* Schriftliche Aufgabe 1
Gib im Text über die Zeit den Absatz, der mit „Mir ging es vor einiger Zeit so“ beginnt, in kürzerer Form wieder und behalte dabei seine wesentlichen Aussagen bei.
* Schriftliche Aufgabe 2
Führe den Text über die Zeit im Anschluss an seinen letzten Satz weiter.

* Angezeigter Text
Die Zeit ist ein großes Geheimnis. Etwas, das uns lautlos berührt und verändert. Im Gegensatz zu uns kommt sie nie atemlos daher. Sie hetzt und stolpert nicht, stürmt und drängt nicht, ihr Schritt ist gleichmäßig wie der Wechsel von Tag und Nacht. Unbeirrbar. Jahraus und jahrein. Und dabei macht sie ein stets gleichbleibend freundliches Gesicht.

Was aber bedeutet es nun für uns, dass die Zeit – so kostbar und so flüchtig – unermüdlich verrinnt. Eines gewiss. Sie sagt uns, dass wir älter werden. Aber – und das ist das Versöhnliche am Lauf der Zeit – neben aller Vergänglichkeit bedeutet Fülle an Jahren, auch Fülle an Leben.

Mir ging es vor einiger Zeit so, dass ich mit meinen angehäuften Jahren durchaus gut leben konnte. Als aber jemand nach meinem Alter fragte und ein anderer stellvertretend für mich antwortete, zuckte ich innerlich zusammen, spürte Verwirrung wie Lazarus beim Anblick des Tageslichtes. Was hatte mich erschreckt? Vielleicht die plötzliche Eingebung, dass der größte Teil meines Lebens bereits hinter mir lag. Und dass diese Zeit, diese so kostbare Lebenszeit, viel zu schnell vergangen war.

Dieser Schnelligkeit gilt es etwas entgegenzusetzen. Muße zum Beispiel. „Die größten Ereignisse“, so der Philosoph Friedrich Nietzsche, „das sind nicht unsere lautesten, sondern unsere stillsten Stunden“.

Gerade der Tag, an dem das alte und das neue Jahr sich verschwistern, ist eine ausgemacht passende Zeit, um sich solch eine stille Stunde zu gönnen. Auf denn! Verlassen wir die warme Stube und wandern hinaus in die Natur. Streifen wir den „Geist der Schwere“ (Nietzsche) ab und werden leicht wie die kalte Luft, die uns einhüllt. Seien wir ganz im Augenblick, im Jetzt. Diesem edelsten und kostbarsten Gut, das die Zeit uns schenkt. Denken wir nicht voraus, schauen wir nicht zurück, konzentrieren wir uns vielmehr darauf, im winterlichen Weiß das Element aufzuspüren, das der Zeit durchaus ähnlich ist. Das Wasser. Durch sein unermüdliches Strömen symbolisiert es das grundlegende Lebensprinzip. Leben ist Fluss, ist fließendes Treiben, ist unaufhörlich unaufhaltsam verrinnende Zeit. Und während der Schnee unter unseren Schuhen knirscht, träumende Tannen uns grüßen, entdecken wir einen Bach in seinem frostigen Bett. Und da stehen wir nun unter dem weiten blauen Winterhimmel, und schauen auf das unverdrossen und munter drängende Wasser. Und während wir schauen und lauschen, scheint das Murmeln und Glucksen in uns hineinzuströmen, in uns nachzuklingen. Schwemmt Gedanken mit Leichtigkeit herbei – und mit ebensolcher Leichtigkeit wieder davon. Der Verstand, der stets begreifen und ordnen will, überlässt sich willig dem Geist des Wassers. Taucht ein ins freundliche Nass. Will sich an nichts mehr auf- und festhalten, bei nichts verharren, will ganz und gar lebendig sein, fließen eben, unbeirrt, selbst zum winterlichen Bach werden. Um zu feiern, was das Leben ausmacht, den Augenblick. Diesen vergnügten Zeitzeugen, der sich ebenso wenig fangen lässt wie das Murmeln unseres Baches.

* Vorliegende Angaben
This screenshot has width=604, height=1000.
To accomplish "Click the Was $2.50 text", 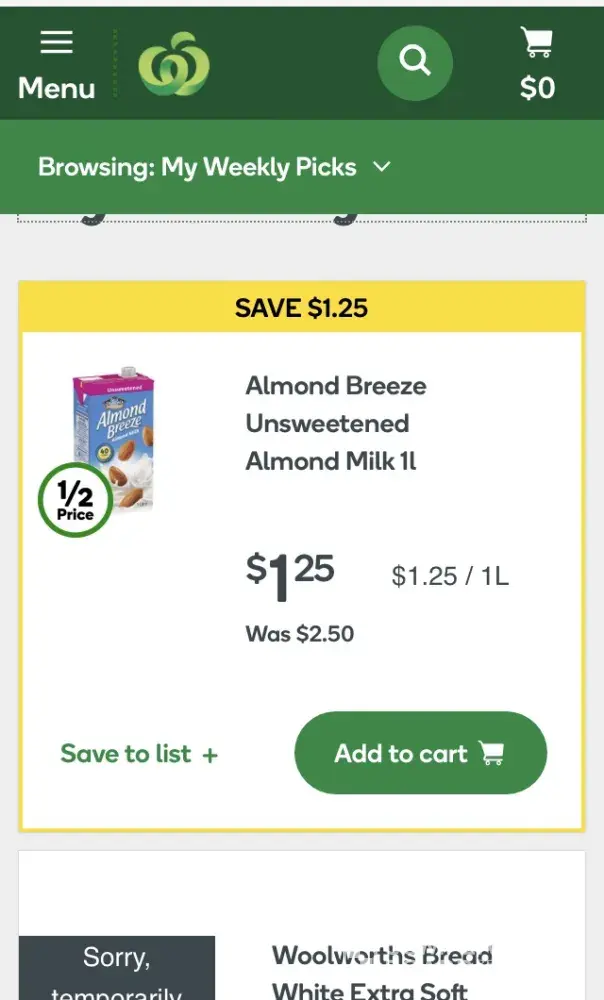I will pyautogui.click(x=300, y=634).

* Endgültige Antwort 1
Vor einiger Zeit konnte ich mit meinem Alter gut leben. Doch als jemand nach meinem Alter fragte und ein anderer für mich antwortete, erschrak ich innerlich und war verwirrt wie Lazarus beim Anblick des Tageslichts. Wohl lag das an der plötzlichen Einsicht, dass der größte Teil meines Lebens schon hinter mir lag und diese kostbare Zeit viel zu schnell vergangen war.

* Endgültige Antwort 2
Und während wir langsam zurück nach Hause gehen, am Wegesrand vielleicht noch den oder anderen mit Schnee bedeckten Baum bewundern, spüren wir eines ganz deutlich. Wie ein tiefes, zeitlos gültiges Wissen hat das Wasser es in uns hinein gespült:

„Auf der großen Zeituhr steht nur ein Wort: 

Jetzt.“ (Cervantes)

 

Sich selbst treu sein

Sich selbst treu zu sein im Wandel der Zeit, heißt auch und vor allem mit dem eigenen Weg identifiziert zu sein. In unserem Falle mit dem Weg ins und durchs Neue Jahr. Manchmal braucht es Zeit, den eigenen Weg zu finden. Aber – und das ist das Schöne an der Zeit, sie wartet lange genug auf den, der sie ernsthaft nutzen will.

Manchmal trauen wir uns nicht, erste Schritte auf einem neuen Weg zu tun. Die Zeit ist noch nicht reif, sagen wir dann und warten, vertagen, verschieben.

Und doch ist es wichtig, im Fluss der Zeit nicht „stecken zu bleiben“, sich in Grübeleien nicht zu verlieren. Dazu fällt mir eine kleine Geschichte ein, die ich irgendwann einmal gelesen habe. Da sitzt ein Mann an einem Fließband und muss Kerzen anzünden, eine nach der anderen. Und er tut es konzentriert und gewissenhaft. Doch irgendwann blickt er auf und bemerkt voller Entsetzen, eine der Kerzen vergessen zu haben. Und während er sich das Hirn darüber zerbricht, wie das passieren konnte, merkt er nicht, wie er über sein angestrengtes Grübeln fünf andere Kerzen unangezündet vorbeiziehen lässt.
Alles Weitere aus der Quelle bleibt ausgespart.